Edit the lines from the start of the items through the line containing "tap(825, 387)", inclusive, replacing "GUI agent" with "GUI assistant". Leave everything else unchanged.

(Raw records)
=-=-=-=-=

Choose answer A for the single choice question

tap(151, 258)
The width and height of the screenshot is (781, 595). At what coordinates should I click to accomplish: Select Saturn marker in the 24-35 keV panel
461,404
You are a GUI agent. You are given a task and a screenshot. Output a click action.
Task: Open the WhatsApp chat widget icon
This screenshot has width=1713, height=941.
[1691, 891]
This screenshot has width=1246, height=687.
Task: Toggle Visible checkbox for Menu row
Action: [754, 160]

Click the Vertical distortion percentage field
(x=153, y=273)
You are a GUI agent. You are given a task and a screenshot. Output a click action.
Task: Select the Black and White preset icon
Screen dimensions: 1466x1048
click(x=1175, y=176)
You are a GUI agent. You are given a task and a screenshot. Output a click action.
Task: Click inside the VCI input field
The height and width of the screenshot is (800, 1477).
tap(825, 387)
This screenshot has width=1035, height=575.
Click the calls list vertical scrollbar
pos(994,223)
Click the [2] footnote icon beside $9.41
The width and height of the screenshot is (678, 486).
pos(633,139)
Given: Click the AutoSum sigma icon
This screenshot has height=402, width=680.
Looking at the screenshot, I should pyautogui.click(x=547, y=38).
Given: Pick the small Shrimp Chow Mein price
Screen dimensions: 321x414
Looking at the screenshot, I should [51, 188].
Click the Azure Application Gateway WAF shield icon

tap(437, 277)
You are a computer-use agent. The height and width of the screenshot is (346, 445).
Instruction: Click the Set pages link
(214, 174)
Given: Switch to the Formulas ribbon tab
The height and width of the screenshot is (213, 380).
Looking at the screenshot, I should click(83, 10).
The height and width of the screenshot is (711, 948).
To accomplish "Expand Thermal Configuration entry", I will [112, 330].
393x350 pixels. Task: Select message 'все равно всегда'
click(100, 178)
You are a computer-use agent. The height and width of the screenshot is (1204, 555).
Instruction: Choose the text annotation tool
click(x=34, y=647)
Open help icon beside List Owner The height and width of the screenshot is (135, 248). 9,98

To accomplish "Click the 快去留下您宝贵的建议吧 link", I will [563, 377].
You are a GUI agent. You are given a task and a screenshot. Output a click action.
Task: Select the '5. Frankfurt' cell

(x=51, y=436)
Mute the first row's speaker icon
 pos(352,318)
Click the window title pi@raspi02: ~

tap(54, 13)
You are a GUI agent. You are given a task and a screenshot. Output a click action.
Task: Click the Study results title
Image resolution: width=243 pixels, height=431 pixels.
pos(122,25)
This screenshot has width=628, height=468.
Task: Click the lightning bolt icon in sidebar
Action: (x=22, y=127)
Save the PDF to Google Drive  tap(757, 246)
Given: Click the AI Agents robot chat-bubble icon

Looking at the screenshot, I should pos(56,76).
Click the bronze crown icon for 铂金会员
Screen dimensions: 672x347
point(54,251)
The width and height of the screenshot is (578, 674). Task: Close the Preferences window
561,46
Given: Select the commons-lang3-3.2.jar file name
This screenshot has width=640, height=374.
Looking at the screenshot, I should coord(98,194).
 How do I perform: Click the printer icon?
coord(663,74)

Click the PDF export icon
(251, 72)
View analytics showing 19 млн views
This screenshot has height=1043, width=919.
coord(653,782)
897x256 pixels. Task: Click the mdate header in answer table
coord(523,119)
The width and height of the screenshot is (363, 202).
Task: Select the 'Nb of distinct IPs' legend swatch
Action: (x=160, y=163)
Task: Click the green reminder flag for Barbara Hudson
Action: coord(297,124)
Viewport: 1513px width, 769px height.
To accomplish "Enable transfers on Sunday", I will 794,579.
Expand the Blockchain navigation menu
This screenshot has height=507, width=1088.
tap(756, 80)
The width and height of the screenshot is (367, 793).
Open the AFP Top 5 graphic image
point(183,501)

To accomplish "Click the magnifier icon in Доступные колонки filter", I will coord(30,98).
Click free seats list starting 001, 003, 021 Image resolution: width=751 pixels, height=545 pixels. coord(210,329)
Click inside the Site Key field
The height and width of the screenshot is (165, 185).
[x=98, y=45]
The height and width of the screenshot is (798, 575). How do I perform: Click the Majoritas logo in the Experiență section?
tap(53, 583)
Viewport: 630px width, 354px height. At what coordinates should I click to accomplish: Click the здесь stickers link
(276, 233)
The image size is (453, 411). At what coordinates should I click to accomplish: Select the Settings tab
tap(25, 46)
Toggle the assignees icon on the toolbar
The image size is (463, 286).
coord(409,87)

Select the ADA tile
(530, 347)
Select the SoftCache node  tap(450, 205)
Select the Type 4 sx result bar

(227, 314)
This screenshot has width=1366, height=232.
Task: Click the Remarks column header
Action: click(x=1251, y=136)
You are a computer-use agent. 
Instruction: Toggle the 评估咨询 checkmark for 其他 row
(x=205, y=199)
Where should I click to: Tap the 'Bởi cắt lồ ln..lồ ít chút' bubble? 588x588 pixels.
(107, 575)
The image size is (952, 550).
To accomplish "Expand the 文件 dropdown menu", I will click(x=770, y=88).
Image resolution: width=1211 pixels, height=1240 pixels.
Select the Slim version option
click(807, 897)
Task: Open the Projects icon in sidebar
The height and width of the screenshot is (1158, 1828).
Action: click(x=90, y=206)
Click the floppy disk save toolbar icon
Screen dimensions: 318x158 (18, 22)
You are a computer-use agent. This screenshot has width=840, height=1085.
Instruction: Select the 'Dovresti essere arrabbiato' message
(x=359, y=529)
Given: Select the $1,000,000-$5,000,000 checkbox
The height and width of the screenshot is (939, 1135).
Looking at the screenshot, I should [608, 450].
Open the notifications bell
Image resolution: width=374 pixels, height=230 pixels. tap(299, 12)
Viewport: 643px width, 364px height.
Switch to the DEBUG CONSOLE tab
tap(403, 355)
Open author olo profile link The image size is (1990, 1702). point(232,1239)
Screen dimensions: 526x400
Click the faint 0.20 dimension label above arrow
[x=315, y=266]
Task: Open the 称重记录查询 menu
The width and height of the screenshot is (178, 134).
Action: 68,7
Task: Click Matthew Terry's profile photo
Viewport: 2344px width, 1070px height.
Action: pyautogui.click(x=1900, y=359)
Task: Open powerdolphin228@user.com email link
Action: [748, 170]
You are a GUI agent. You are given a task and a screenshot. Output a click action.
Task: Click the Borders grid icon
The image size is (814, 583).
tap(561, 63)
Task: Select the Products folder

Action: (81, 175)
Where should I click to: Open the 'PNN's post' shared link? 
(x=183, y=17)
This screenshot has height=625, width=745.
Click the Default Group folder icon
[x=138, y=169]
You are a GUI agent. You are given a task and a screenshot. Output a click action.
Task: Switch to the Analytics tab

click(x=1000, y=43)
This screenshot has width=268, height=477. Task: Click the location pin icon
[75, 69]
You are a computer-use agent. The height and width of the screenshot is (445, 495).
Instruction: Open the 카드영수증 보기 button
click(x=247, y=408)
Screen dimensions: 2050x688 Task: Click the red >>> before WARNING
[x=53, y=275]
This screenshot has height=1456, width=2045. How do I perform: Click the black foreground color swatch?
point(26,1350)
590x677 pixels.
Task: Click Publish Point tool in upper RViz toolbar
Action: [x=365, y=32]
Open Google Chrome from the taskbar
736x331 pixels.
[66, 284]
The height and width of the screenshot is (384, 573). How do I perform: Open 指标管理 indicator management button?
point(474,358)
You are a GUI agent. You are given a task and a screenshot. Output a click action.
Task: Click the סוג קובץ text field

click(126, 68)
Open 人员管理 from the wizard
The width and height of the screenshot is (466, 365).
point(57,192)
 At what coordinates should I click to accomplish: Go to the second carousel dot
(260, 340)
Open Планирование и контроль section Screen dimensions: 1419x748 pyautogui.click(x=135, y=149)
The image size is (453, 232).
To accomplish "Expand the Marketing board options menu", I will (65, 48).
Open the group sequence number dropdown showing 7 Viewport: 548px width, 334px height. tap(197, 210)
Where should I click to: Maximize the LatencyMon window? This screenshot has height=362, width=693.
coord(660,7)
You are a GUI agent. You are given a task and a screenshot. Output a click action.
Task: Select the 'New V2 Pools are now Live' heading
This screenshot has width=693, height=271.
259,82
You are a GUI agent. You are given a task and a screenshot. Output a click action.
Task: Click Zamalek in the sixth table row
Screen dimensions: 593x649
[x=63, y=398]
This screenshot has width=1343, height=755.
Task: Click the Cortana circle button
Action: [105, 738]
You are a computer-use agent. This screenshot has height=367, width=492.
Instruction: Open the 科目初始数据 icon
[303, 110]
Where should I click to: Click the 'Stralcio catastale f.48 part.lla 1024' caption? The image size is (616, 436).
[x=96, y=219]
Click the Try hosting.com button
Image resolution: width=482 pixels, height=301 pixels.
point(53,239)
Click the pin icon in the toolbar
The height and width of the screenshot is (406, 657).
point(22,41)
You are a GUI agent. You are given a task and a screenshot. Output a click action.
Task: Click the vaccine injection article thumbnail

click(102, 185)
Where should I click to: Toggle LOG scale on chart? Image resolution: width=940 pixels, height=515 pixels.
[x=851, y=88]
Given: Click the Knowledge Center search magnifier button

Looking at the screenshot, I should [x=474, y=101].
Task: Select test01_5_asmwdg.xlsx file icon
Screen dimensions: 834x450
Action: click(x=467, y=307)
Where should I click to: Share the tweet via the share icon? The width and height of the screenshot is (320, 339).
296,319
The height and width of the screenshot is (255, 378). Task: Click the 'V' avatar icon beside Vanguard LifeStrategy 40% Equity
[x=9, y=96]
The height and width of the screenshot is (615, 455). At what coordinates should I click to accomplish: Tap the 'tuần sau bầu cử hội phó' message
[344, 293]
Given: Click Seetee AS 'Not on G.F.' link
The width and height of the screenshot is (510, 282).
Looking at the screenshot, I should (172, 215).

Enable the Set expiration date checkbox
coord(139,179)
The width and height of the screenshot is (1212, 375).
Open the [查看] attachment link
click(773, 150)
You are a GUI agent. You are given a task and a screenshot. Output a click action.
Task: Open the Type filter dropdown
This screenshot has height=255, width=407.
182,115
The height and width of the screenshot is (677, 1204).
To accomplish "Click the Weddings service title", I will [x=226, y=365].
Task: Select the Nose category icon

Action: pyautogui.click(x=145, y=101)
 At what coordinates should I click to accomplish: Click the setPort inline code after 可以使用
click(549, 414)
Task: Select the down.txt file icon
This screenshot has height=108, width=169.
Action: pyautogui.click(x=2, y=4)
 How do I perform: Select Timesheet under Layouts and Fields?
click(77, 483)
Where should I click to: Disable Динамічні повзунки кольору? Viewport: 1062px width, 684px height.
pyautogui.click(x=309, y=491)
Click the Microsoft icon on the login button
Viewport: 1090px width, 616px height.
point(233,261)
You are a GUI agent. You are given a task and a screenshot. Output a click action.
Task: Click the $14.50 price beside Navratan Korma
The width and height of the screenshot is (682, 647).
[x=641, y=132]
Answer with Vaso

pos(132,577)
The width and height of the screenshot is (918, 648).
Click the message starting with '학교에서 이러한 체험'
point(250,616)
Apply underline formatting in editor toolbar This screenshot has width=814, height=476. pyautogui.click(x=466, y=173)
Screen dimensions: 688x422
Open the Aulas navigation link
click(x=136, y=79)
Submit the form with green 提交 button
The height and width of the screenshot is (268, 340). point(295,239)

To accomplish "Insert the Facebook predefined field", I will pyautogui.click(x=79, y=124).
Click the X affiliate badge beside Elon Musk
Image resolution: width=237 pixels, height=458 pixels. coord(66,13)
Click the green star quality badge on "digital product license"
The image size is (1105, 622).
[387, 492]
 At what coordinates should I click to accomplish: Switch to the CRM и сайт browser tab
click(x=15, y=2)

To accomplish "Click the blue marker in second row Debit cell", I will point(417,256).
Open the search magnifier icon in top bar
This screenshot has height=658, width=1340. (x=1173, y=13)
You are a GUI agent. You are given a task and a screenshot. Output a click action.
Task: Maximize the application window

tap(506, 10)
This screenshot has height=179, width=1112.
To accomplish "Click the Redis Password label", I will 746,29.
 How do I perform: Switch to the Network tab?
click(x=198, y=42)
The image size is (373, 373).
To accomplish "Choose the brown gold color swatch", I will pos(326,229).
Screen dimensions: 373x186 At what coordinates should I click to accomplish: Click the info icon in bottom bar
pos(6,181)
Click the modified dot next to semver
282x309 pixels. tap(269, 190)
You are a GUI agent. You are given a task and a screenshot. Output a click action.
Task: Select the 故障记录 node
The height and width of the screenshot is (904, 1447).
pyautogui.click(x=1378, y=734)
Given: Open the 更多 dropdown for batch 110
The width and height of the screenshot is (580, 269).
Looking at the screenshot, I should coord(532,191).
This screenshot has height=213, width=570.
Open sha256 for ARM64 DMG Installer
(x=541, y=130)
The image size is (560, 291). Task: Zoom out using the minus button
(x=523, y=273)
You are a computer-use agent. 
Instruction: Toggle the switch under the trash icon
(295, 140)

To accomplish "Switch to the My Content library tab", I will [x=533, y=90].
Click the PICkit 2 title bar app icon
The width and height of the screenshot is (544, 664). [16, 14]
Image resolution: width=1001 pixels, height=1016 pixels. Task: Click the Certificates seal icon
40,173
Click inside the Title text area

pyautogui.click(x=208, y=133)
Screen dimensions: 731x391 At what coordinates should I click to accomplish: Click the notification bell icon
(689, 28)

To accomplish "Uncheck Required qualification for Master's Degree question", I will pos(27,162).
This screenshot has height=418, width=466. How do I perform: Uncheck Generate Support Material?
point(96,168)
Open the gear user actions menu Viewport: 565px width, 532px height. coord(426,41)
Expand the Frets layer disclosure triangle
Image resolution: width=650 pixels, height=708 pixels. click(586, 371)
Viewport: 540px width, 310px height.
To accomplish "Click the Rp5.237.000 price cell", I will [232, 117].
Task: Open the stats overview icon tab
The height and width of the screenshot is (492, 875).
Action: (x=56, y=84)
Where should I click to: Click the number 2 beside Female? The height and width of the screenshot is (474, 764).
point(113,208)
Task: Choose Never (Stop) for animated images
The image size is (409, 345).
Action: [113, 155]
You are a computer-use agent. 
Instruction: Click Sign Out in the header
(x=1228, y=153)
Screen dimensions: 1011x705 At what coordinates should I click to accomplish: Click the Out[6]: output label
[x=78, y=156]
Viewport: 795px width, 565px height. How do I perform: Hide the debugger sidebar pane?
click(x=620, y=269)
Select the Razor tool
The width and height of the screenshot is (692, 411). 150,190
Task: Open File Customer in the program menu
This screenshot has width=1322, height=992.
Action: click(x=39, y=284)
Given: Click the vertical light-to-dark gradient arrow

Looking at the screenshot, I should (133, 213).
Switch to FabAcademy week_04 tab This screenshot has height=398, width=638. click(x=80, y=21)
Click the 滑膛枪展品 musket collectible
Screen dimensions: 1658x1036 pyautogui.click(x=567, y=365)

=-=-=-=-=

--- Task response ---
Choose answer A for the single choice question

tap(151, 258)
The width and height of the screenshot is (781, 595). At what coordinates should I click to accomplish: Select Saturn marker in the 24-35 keV panel
461,404
You are a GUI assistant. You are given a task and a screenshot. Output a click action.
Task: Open the WhatsApp chat widget icon
This screenshot has width=1713, height=941.
[1691, 891]
This screenshot has width=1246, height=687.
Task: Toggle Visible checkbox for Menu row
Action: [754, 160]

Click the Vertical distortion percentage field
(x=153, y=273)
You are a GUI assistant. You are given a task and a screenshot. Output a click action.
Task: Select the Black and White preset icon
Screen dimensions: 1466x1048
click(x=1175, y=176)
You are a GUI assistant. You are given a task and a screenshot. Output a click action.
Task: Click inside the VCI input field
The height and width of the screenshot is (800, 1477).
tap(825, 387)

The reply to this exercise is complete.